Get the SSP Template ($77)If you are assembling the whole assessment package before a C3PAO date, not just the SSP, the CMMC Level 2 Readiness Kit: 5 NIST 800-171 Tools ($147) bundles this SSP template with the SPRS score workbook, asset scoping worksheet, evidence tracker, and POA&M tracker. It is the scoped, scored, scheduled, and moving path in one set, for contractors who need the full readiness package rather than a single document.
Frequently asked questions
What is an SSP in CMMC?
A System Security Plan is the document required by NIST SP 800-171 control 3.12.4 that describes your system boundary, your operating environment, and how you implement each of the 110 Level 2 security requirements. It is the primary document a C3PAO assessor reviews.
Is an SSP required for CMMC Level 2?
Yes. The SSP is a required artifact. You cannot produce an accurate SPRS score (required by DFARS 252.204-7019 and 7020) or undergo a Level 2 assessment without one, and a missing SSP is treated as a fundamental gap.
What should a CMMC SSP include?
Your system boundary and scope, the operational environment, an implementation narrative for each of the 110 NIST 800-171 Rev 2 requirements, the responsibility for each, the location of supporting evidence, and the connections to other systems.
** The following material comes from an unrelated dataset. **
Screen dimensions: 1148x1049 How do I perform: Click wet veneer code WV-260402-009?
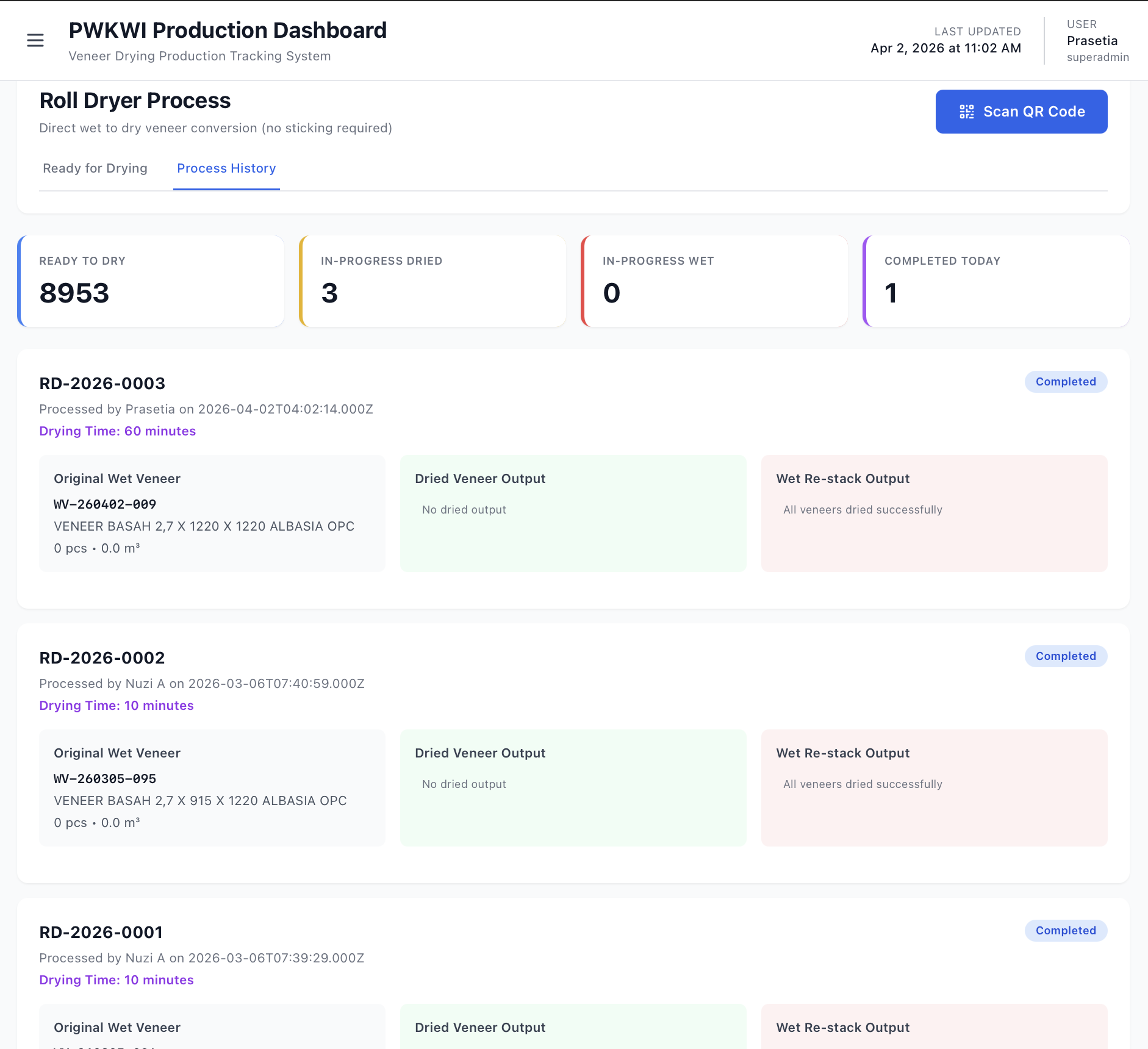coord(105,504)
Who writes the SSP for CMMC?
The contractor owns and maintains the SSP. It can be drafted internally, with a template, or with a consultant, but the organization is responsible for its accuracy, because both the SPRS score and the C3PAO assessment rely on it.
Can I use a free CMMC SSP template?
A free template can give you the headings, but not the mapped structure or the implementation detail an assessor checks against the 320 objectives in NIST SP 800-171A. The work is the content, not the blank document.
Is the CMMC SSP based on NIST 800-171 Rev 2 or Rev 3?
Rev 2. CMMC Level 2 is assessed against NIST SP 800-171 Rev 2 (110 requirements) under a current DoD class deviation. NIST published Rev 3 in 2024, but it is not yet the CMMC assessment baseline and no transition date has been set.